A lone fisherman survived by treading water for six hours after falling into the sea while fishing for marlin off Western Australia.
Ross Chapman was bringing a large fish into his five-metre boat when his GoPro camera slipped.
He fell overboard while trying to rescue it, according to local news site WAtoday.
Mr Chapman had hooked the marlin about 30 nautical miles (55km) off the remote North West Cape on Tuesday.
Earlier reports suggesting that he was pulled into the water by the fish were later denied.
Another fisherman spotted the man’s empty boat travelling at speed and alerted authorities.
The angler, believed to be in his 20s, was plucked from the water after several boats joined the search.
Rescuers said the man was incredibly lucky to survive after being found in “the middle of nowhere”.
“The boating community that was out there did a very good job at rallying around and getting a search under way as fast as possible,” Rusty Ellis, commander of the Exmouth Volunteers Marine Rescue Group, told the BBC.
“I think everybody is extremely relieved that he was found at all. It could have quite easily been a disastrous situation.”
The fisherman, originally from New Zealand, was treated at Exmouth Hospital for hypothermia and shock.
Marlin are among the largest fish in the world, and the females – which are bigger – can weigh over 900kg (140 stone). Their average size is between 91 to 181kg (14 to 28 stone). They can grow to up to 4.2m (14ft) in length.
A friend and fellow angler, Jeni Gates, said Mr Chapman had snared a sizeable fish when the accident occurred.
“He just caught a marlin which was about 250 kilos, he estimated,” she told Australia’s ABC News.
“He tagged the fish, he released it, and he had his GoPro camera sitting on the transom on the back of the boat.
“Basically as he went in from releasing the fish, he knocked [the camera] over I think and it went into the water, and he went to grab it but he accidently fell in.
“And of course the boat was in gear and it kept going, and he just couldn’t keep up with it.”
Rescuer Mr Ellis said the incident was a reminder about the dangers of fishing alone.
In the heat of an Australian summer, serious dehydration is a risk for anyone forced to spend hours without drinking water, he said.

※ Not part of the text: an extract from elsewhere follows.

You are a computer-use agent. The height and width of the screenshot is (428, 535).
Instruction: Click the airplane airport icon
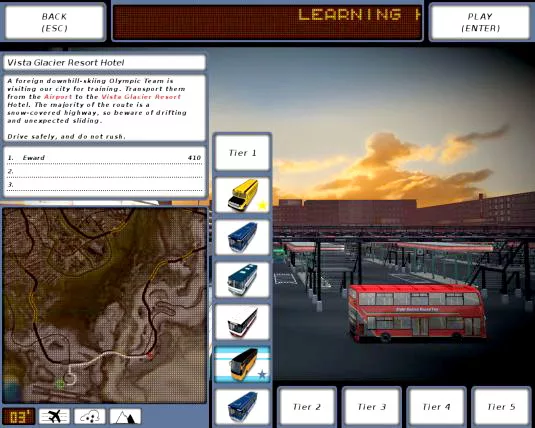coord(55,416)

“People in the past have survived up to 36 hours – but their body mass and things were substantially different. If he hadn’t been found when he was, that would have meant him spending the night in the water… and the scenarios aren’t anything to be cheerful about.
“There’s jelly fish, sharks, orcas – he was a long, long way out to sea.”
CORRECTION: An earlier version of this story wrongly said that the fisherman was pulled into the sea by a marlin.